§ Written instruction
Put the records from the line that contains "Locate an element" through the line that contains "coordinates (154, 222).", inclusive, into a two-column CSV with the columns input and output. Give one row per record, with its text under input and its answer under output, quote every field, and replace any line breaks with spaces.

§ Supplied data
=-=-=
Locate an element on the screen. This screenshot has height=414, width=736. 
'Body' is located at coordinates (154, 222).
=-=-=
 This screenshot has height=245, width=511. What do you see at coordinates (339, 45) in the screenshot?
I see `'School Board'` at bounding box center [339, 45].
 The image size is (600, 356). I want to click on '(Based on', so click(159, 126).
=-=-=
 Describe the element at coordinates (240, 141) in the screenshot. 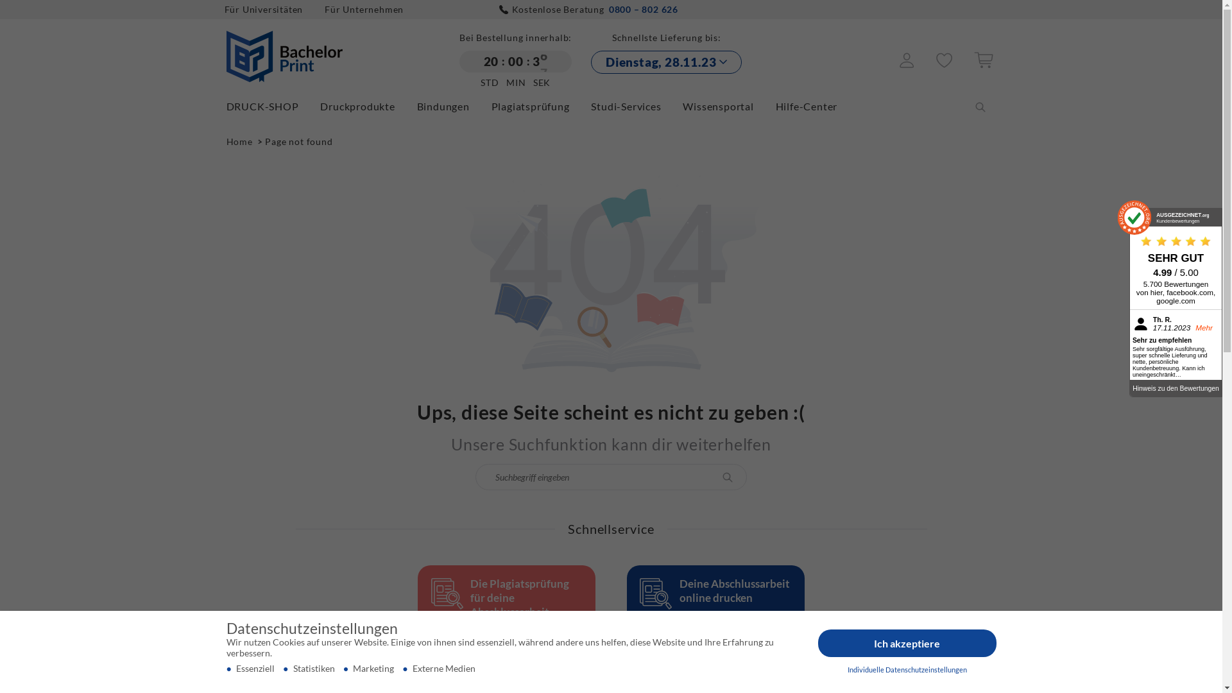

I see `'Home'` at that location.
=-=-=
§ Solution for this exercise
input,output
"Locate an element on the screen. This screenshot has height=414, width=736.","'Body' is located at coordinates (154, 222)."